## START RECORDS TO USE

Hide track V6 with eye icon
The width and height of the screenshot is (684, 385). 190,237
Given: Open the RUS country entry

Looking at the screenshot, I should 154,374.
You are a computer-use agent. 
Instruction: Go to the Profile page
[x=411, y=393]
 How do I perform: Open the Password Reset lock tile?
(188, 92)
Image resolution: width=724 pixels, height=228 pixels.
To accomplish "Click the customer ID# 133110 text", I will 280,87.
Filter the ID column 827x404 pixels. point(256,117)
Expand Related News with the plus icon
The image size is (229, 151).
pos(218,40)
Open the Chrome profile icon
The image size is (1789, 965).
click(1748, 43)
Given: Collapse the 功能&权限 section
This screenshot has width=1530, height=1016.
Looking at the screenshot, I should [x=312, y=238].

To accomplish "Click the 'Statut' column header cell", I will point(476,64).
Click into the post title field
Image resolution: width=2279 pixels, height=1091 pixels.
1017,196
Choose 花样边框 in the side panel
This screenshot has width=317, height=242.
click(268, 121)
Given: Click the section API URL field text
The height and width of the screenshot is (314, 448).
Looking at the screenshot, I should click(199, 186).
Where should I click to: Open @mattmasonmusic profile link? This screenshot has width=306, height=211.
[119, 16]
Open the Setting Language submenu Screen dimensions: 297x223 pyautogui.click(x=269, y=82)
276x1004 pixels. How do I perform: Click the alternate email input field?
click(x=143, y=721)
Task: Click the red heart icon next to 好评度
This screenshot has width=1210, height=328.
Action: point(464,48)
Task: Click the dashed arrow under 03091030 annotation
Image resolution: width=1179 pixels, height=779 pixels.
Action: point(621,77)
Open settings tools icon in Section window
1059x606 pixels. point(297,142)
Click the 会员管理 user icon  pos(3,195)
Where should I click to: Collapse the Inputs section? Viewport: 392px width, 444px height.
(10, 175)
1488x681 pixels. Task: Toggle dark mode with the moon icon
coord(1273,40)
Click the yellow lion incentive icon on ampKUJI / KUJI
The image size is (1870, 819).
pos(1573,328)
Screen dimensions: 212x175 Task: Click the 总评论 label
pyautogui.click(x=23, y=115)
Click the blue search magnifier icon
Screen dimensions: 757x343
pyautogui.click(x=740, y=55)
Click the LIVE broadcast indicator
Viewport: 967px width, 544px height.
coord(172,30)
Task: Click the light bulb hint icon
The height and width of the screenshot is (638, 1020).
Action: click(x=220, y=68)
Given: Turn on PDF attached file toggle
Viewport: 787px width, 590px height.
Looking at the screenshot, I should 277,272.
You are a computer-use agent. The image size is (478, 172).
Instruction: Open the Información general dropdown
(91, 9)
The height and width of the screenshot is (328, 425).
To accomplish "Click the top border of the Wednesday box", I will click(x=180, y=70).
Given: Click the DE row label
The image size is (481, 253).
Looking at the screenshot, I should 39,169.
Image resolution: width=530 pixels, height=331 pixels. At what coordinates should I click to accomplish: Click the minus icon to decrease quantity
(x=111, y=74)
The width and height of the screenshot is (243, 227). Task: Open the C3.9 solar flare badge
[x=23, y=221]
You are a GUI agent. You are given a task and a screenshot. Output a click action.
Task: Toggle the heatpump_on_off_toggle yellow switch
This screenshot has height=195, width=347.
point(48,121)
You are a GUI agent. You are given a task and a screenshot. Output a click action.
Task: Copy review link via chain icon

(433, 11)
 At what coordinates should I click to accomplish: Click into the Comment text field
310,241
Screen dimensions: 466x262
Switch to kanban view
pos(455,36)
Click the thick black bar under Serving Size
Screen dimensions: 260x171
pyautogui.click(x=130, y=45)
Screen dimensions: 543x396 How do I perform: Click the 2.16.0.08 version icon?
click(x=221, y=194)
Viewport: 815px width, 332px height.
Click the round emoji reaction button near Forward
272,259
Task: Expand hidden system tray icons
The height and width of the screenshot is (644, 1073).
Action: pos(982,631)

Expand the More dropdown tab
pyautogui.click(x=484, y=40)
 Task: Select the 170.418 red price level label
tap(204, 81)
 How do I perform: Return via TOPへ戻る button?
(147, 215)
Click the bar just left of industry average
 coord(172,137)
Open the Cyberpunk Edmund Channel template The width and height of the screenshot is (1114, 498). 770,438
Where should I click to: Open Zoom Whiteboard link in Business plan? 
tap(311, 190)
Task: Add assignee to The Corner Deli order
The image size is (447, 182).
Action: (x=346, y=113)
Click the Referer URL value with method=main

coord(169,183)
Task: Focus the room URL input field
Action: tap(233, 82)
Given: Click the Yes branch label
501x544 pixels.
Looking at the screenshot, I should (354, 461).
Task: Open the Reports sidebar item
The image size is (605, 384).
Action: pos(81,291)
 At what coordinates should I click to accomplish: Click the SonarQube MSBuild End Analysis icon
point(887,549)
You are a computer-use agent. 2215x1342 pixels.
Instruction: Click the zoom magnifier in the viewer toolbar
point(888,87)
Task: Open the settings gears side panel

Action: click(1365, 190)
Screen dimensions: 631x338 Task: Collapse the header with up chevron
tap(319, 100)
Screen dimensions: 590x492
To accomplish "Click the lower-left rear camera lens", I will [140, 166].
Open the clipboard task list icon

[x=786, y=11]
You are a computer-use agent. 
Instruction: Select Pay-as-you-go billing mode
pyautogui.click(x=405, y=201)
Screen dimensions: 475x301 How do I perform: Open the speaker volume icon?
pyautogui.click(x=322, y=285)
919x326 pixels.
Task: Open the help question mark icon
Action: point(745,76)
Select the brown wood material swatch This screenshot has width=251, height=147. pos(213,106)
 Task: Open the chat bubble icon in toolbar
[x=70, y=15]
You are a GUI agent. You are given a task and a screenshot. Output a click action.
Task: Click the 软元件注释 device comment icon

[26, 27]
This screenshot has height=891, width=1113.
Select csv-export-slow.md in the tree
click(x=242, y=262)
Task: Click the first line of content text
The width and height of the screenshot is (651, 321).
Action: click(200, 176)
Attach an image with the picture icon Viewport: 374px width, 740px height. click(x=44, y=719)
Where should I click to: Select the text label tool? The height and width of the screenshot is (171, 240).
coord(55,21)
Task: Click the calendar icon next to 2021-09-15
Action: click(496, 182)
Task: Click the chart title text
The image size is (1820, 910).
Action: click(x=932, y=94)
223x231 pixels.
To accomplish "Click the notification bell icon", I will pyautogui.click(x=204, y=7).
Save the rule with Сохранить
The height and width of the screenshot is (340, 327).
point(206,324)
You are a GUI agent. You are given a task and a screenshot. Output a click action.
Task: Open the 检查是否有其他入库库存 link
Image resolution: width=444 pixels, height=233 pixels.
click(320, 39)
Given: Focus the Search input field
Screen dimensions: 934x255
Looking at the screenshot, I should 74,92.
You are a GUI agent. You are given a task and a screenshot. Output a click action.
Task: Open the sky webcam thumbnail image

## END RECORDS TO USE

In the rows above, change "Where should I click to" to "Where do I click to" wherever it occurs, and leave everything else unchanged.

Hide track V6 with eye icon
The width and height of the screenshot is (684, 385). 190,237
Given: Open the RUS country entry

Looking at the screenshot, I should 154,374.
You are a computer-use agent. 
Instruction: Go to the Profile page
[x=411, y=393]
 How do I perform: Open the Password Reset lock tile?
(188, 92)
Image resolution: width=724 pixels, height=228 pixels.
To accomplish "Click the customer ID# 133110 text", I will 280,87.
Filter the ID column 827x404 pixels. point(256,117)
Expand Related News with the plus icon
The image size is (229, 151).
pos(218,40)
Open the Chrome profile icon
The image size is (1789, 965).
click(1748, 43)
Given: Collapse the 功能&权限 section
This screenshot has width=1530, height=1016.
Looking at the screenshot, I should [x=312, y=238].

To accomplish "Click the 'Statut' column header cell", I will point(476,64).
Click into the post title field
Image resolution: width=2279 pixels, height=1091 pixels.
1017,196
Choose 花样边框 in the side panel
This screenshot has width=317, height=242.
click(268, 121)
Given: Click the section API URL field text
The height and width of the screenshot is (314, 448).
Looking at the screenshot, I should click(199, 186).
Where do I click to: Open @mattmasonmusic profile link? This screenshot has width=306, height=211.
[119, 16]
Open the Setting Language submenu Screen dimensions: 297x223 pyautogui.click(x=269, y=82)
276x1004 pixels. How do I perform: Click the alternate email input field?
click(x=143, y=721)
Task: Click the red heart icon next to 好评度
This screenshot has width=1210, height=328.
Action: point(464,48)
Task: Click the dashed arrow under 03091030 annotation
Image resolution: width=1179 pixels, height=779 pixels.
Action: point(621,77)
Open settings tools icon in Section window
1059x606 pixels. point(297,142)
Click the 会员管理 user icon  pos(3,195)
Where do I click to: Collapse the Inputs section? Viewport: 392px width, 444px height.
(10, 175)
1488x681 pixels. Task: Toggle dark mode with the moon icon
coord(1273,40)
Click the yellow lion incentive icon on ampKUJI / KUJI
The image size is (1870, 819).
pos(1573,328)
Screen dimensions: 212x175 Task: Click the 总评论 label
pyautogui.click(x=23, y=115)
Click the blue search magnifier icon
Screen dimensions: 757x343
pyautogui.click(x=740, y=55)
Click the LIVE broadcast indicator
Viewport: 967px width, 544px height.
coord(172,30)
Task: Click the light bulb hint icon
The height and width of the screenshot is (638, 1020).
Action: click(x=220, y=68)
Given: Turn on PDF attached file toggle
Viewport: 787px width, 590px height.
Looking at the screenshot, I should 277,272.
You are a computer-use agent. The image size is (478, 172).
Instruction: Open the Información general dropdown
(91, 9)
The height and width of the screenshot is (328, 425).
To accomplish "Click the top border of the Wednesday box", I will click(x=180, y=70).
Given: Click the DE row label
The image size is (481, 253).
Looking at the screenshot, I should 39,169.
Image resolution: width=530 pixels, height=331 pixels. At what coordinates should I click to accomplish: Click the minus icon to decrease quantity
(x=111, y=74)
The width and height of the screenshot is (243, 227). Task: Open the C3.9 solar flare badge
[x=23, y=221]
You are a GUI agent. You are given a task and a screenshot. Output a click action.
Task: Toggle the heatpump_on_off_toggle yellow switch
This screenshot has height=195, width=347.
point(48,121)
You are a GUI agent. You are given a task and a screenshot. Output a click action.
Task: Copy review link via chain icon

(433, 11)
 At what coordinates should I click to accomplish: Click into the Comment text field
310,241
Screen dimensions: 466x262
Switch to kanban view
pos(455,36)
Click the thick black bar under Serving Size
Screen dimensions: 260x171
pyautogui.click(x=130, y=45)
Screen dimensions: 543x396 How do I perform: Click the 2.16.0.08 version icon?
click(x=221, y=194)
Viewport: 815px width, 332px height.
Click the round emoji reaction button near Forward
272,259
Task: Expand hidden system tray icons
The height and width of the screenshot is (644, 1073).
Action: pos(982,631)

Expand the More dropdown tab
pyautogui.click(x=484, y=40)
 Task: Select the 170.418 red price level label
tap(204, 81)
 How do I perform: Return via TOPへ戻る button?
(147, 215)
Click the bar just left of industry average
 coord(172,137)
Open the Cyberpunk Edmund Channel template The width and height of the screenshot is (1114, 498). 770,438
Where do I click to: Open Zoom Whiteboard link in Business plan? 
tap(311, 190)
Task: Add assignee to The Corner Deli order
The image size is (447, 182).
Action: (x=346, y=113)
Click the Referer URL value with method=main

coord(169,183)
Task: Focus the room URL input field
Action: tap(233, 82)
Given: Click the Yes branch label
501x544 pixels.
Looking at the screenshot, I should (354, 461).
Task: Open the Reports sidebar item
The image size is (605, 384).
Action: pos(81,291)
 At what coordinates should I click to accomplish: Click the SonarQube MSBuild End Analysis icon
point(887,549)
You are a computer-use agent. 2215x1342 pixels.
Instruction: Click the zoom magnifier in the viewer toolbar
point(888,87)
Task: Open the settings gears side panel

Action: click(1365, 190)
Screen dimensions: 631x338 Task: Collapse the header with up chevron
tap(319, 100)
Screen dimensions: 590x492
To accomplish "Click the lower-left rear camera lens", I will [140, 166].
Open the clipboard task list icon

[x=786, y=11]
You are a computer-use agent. 
Instruction: Select Pay-as-you-go billing mode
pyautogui.click(x=405, y=201)
Screen dimensions: 475x301 How do I perform: Open the speaker volume icon?
pyautogui.click(x=322, y=285)
919x326 pixels.
Task: Open the help question mark icon
Action: point(745,76)
Select the brown wood material swatch This screenshot has width=251, height=147. pos(213,106)
 Task: Open the chat bubble icon in toolbar
[x=70, y=15]
You are a GUI agent. You are given a task and a screenshot. Output a click action.
Task: Click the 软元件注释 device comment icon

[26, 27]
This screenshot has height=891, width=1113.
Select csv-export-slow.md in the tree
click(x=242, y=262)
Task: Click the first line of content text
The width and height of the screenshot is (651, 321).
Action: click(200, 176)
Attach an image with the picture icon Viewport: 374px width, 740px height. click(x=44, y=719)
Where do I click to: Select the text label tool? The height and width of the screenshot is (171, 240).
coord(55,21)
Task: Click the calendar icon next to 2021-09-15
Action: click(496, 182)
Task: Click the chart title text
The image size is (1820, 910).
Action: click(x=932, y=94)
223x231 pixels.
To accomplish "Click the notification bell icon", I will pyautogui.click(x=204, y=7).
Save the rule with Сохранить
The height and width of the screenshot is (340, 327).
point(206,324)
You are a GUI agent. You are given a task and a screenshot. Output a click action.
Task: Open the 检查是否有其他入库库存 link
Image resolution: width=444 pixels, height=233 pixels.
click(320, 39)
Given: Focus the Search input field
Screen dimensions: 934x255
Looking at the screenshot, I should 74,92.
You are a GUI agent. You are given a task and a screenshot. Output a click action.
Task: Open the sky webcam thumbnail image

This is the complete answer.